Nov 04, 2025·7 min read

Safe schema migration pattern for calmer Friday deploys

Learn a safe schema migration pattern that uses expand, backfill, switch, and cleanup so your team can ship database changes with less risk.

Safe schema migration pattern for calmer Friday deploys

Why schema changes break normal releases

A normal code deploy assumes the app and the database can change together. In production, they usually can't. One server may run the new code while another still runs the old version, and both hit the same tables at the same time.

That overlap is where schema changes break. If the new release expects a column that isn't there yet, requests fail. If the database starts requiring a new field before old code knows how to fill it, writes fail.

Background jobs make this worse. Workers often keep running through a deploy for minutes or hours. An old worker can still read and write data after the web app has moved on, so a change that looked safe in staging starts throwing errors in production.

Rollbacks don't fully save you either. You can roll back code in a few minutes, but the data may already be in a new shape. If the old version can't read it, the rollback brings the old app back and leaves the outage in place.

Small mismatches create very visible problems. A missing default can block checkout. A renamed column can break account updates. A stricter constraint can turn a harmless edge case into a 500 error that customers hit right away.

Safe migrations work because they accept this messy overlap instead of pretending it doesn't exist. The database, app servers, workers, and queued jobs all move at different speeds. Treat deployment as a period of mixed versions and you avoid the release that looked fine in staging, then failed under real traffic.

How the four-step pattern works

Most failed releases happen when the app and the database change at the same time. A safer approach splits one risky change into four smaller steps: expand, backfill, switch, and cleanup.

First, expand. Add the new column, table, index, or nullable field. Old code must keep working after this change. If the current app can't run against the new schema, you're moving too fast.

Next, backfill. Move existing data into the new shape in small batches. Keep each batch short, watch database load, and make the job safe to rerun if it stops halfway.

Then switch. Point reads and writes to the new path only after you confirm the data is there. Many teams switch in stages or use a feature flag so they can turn the new path off quickly.

Last comes cleanup. Drop old columns, old writes, and compatibility code only after the app stays stable for a while. This is the only step that removes your easy rollback path.

The order matters more than the exact tools. During expand and backfill, the old app still runs. During switch, you still have a fallback because the old shape hasn't gone away yet. That makes rollback boring, which is exactly what you want on a Friday.

A simple rule helps: never introduce the new thing and remove the old thing in the same deploy. Keep both paths alive until production checks pass. Once the new path has handled real traffic without surprises, cleanup is safe.

What to check before you start

Most bad migrations fail before the first SQL statement runs. Teams miss one reader, one background job, or one report, and the deploy looks fine until something quiet breaks 20 minutes later.
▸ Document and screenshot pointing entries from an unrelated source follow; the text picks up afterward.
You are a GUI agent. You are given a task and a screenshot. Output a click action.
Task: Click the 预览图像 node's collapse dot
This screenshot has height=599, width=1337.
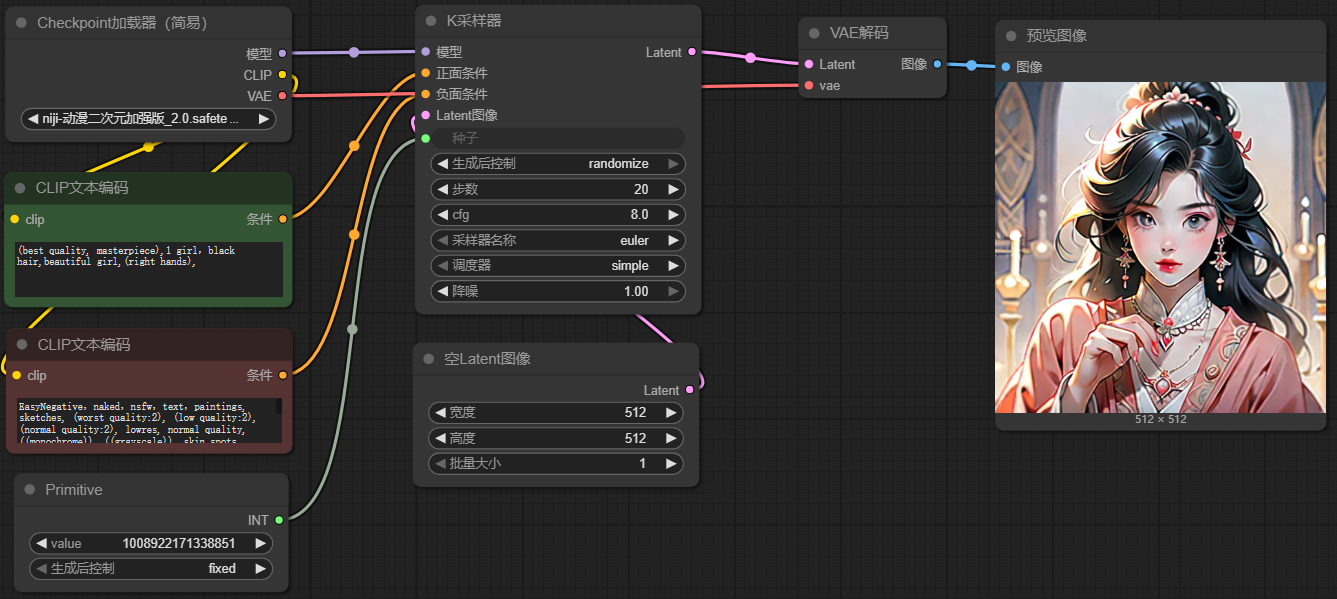click(1010, 36)
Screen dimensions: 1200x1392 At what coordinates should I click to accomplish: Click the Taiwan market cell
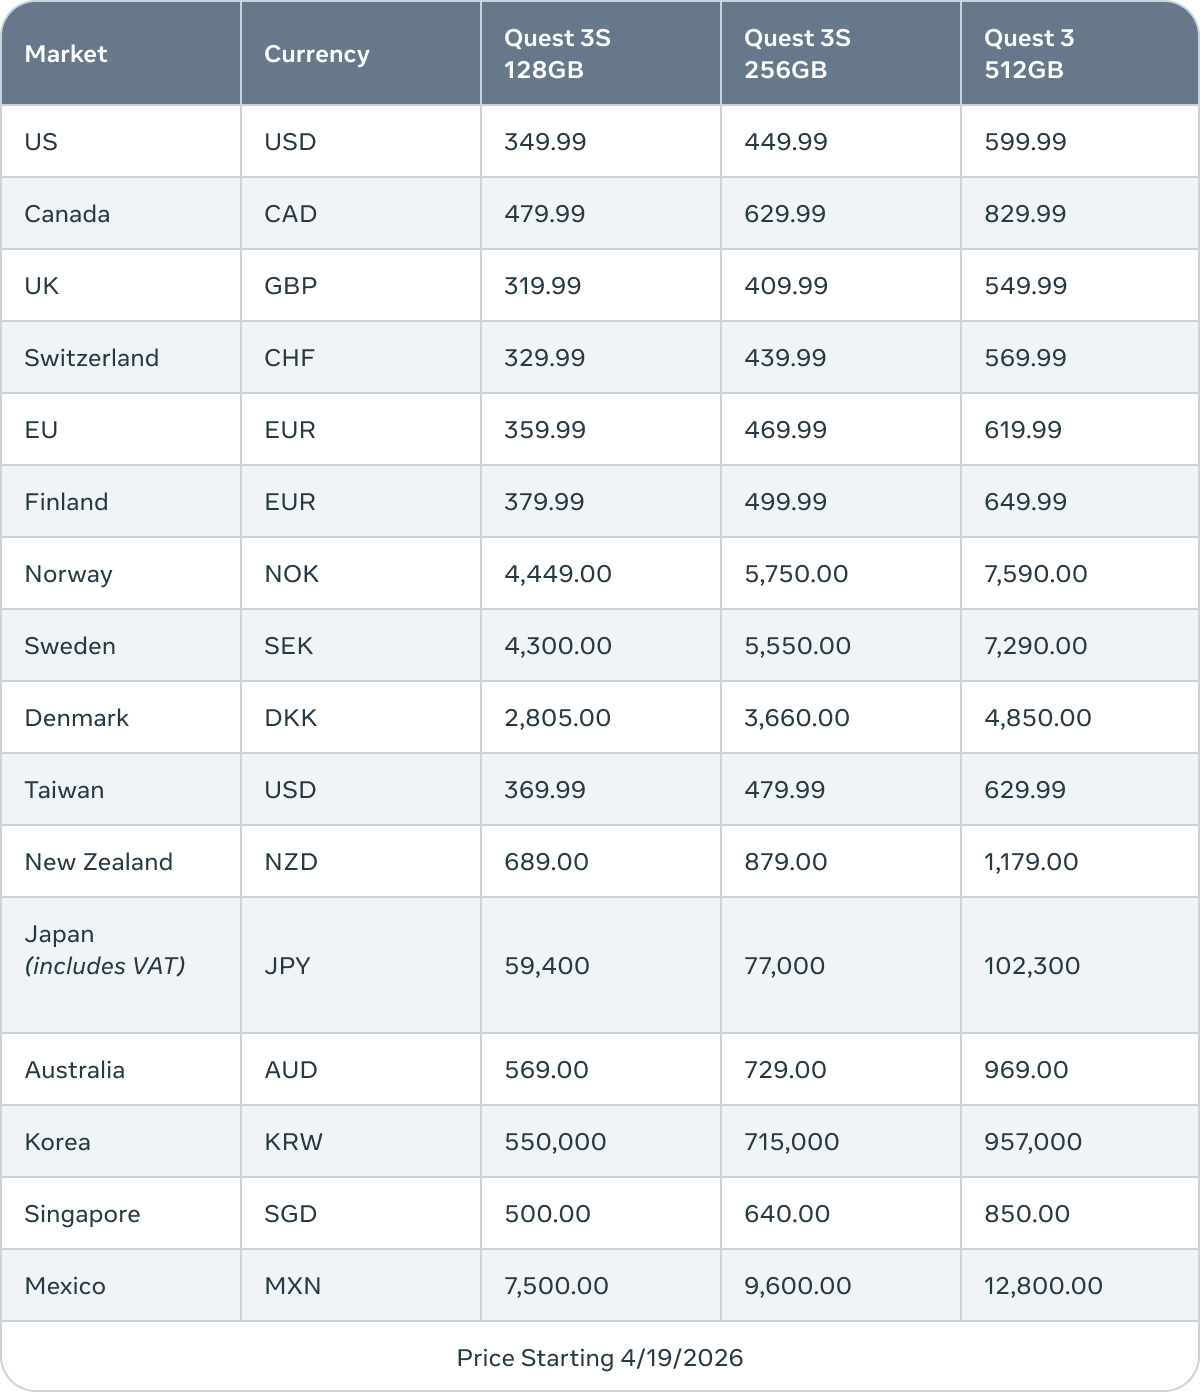(64, 790)
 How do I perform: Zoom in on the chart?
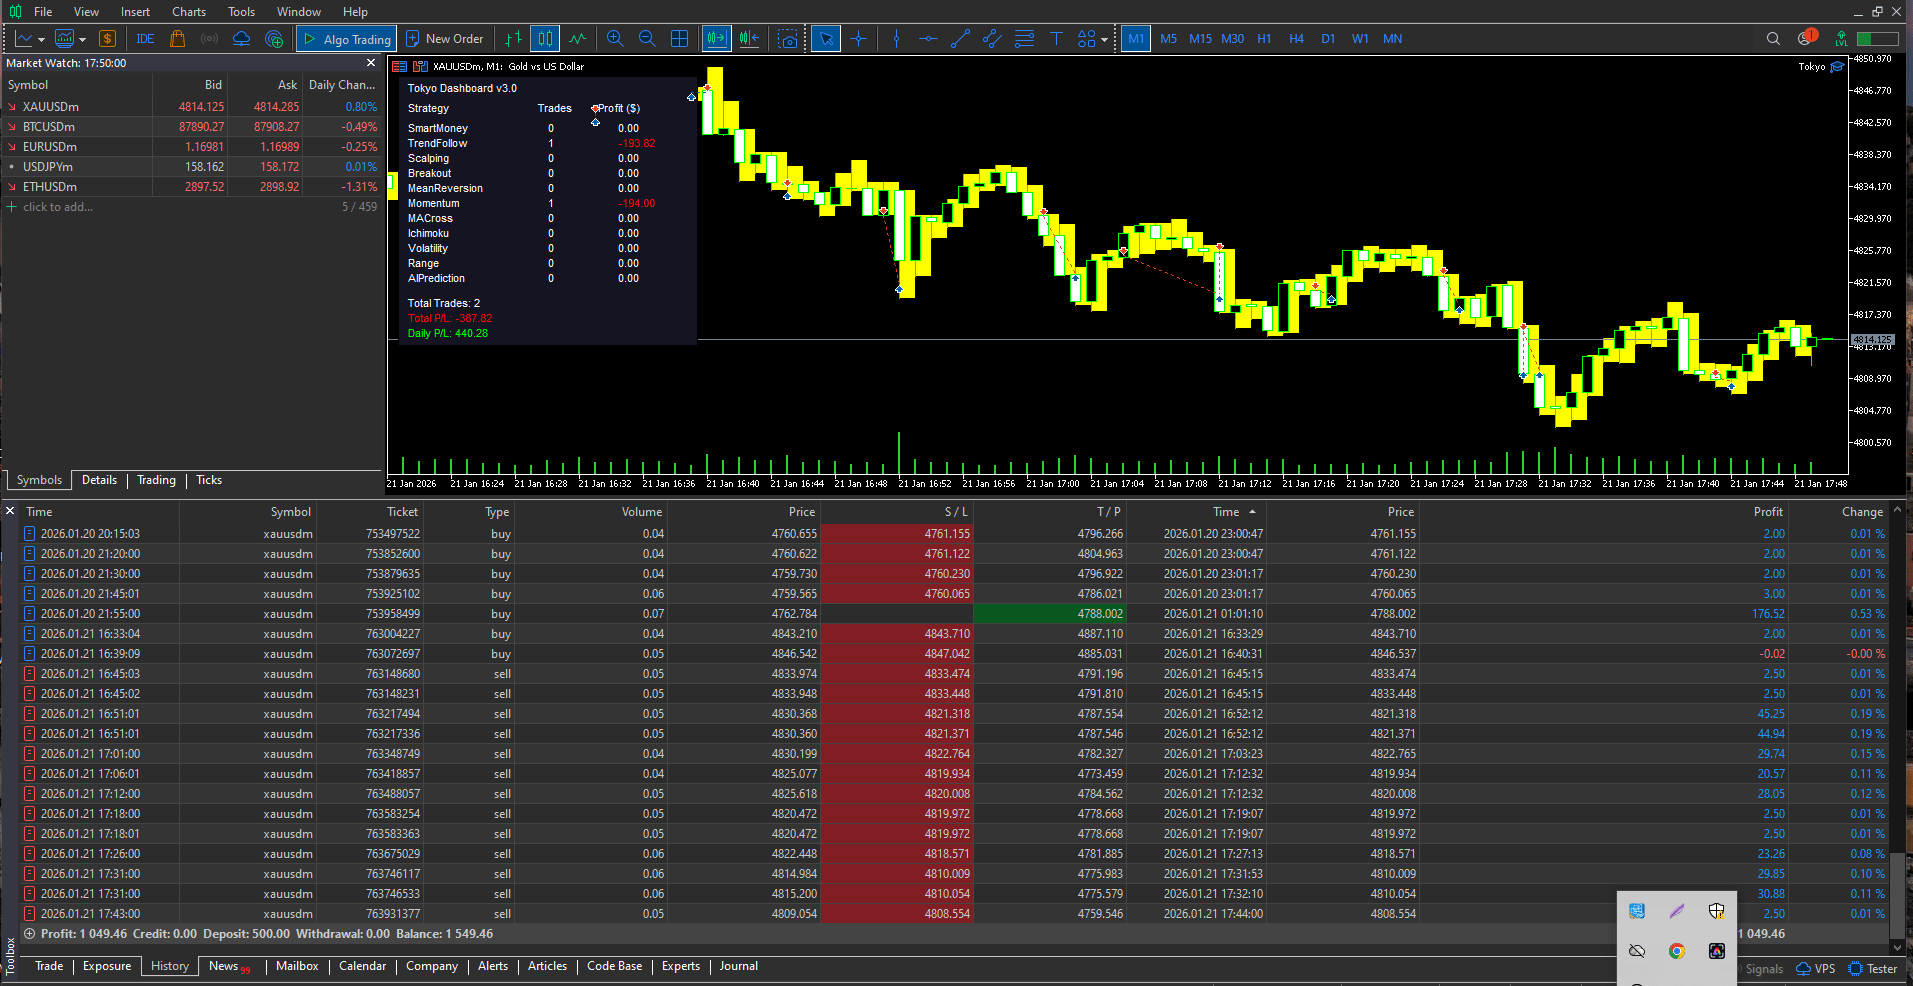[x=614, y=38]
Start with the table map. Write down every place that reads or writes it, not just the main app code. Check API endpoints, web pages, workers, scheduled tasks, admin tools, internal scripts, exports, reports, dashboards, and any partner integration or ETL job. A forgotten report can fail just as hard as customer traffic.

Pick a rollback point for each phase, not just for the deploy as a whole. After expand, decide how you'll back out if the new columns or indexes cause trouble. After backfill, decide whether you can stop and leave both shapes in place. After switch, define the exact point where you'd send writes back to the old path. If you can't describe the rollback in a sentence or two, the step is still fuzzy.

Then do the math on the backfill. Count the rows, estimate batch size, and work out how long it will run under normal load. A table with 50,000 rows behaves very differently from one with 80 million. Small batches take longer, but they usually hurt production less. That's often the right tradeoff.

Watch the signals that usually show trouble first: query latency, lock waits, error rate, replication lag, and queue buildup. If your migration adds an index or updates rows in batches, slow queries often appear before users report anything.

Run the full sequence in staging with data that looks like production. Toy data hides real problems. If staging can't handle a realistic rehearsal, shrink the first production run. Migrate one table, one code path, or one customer segment first.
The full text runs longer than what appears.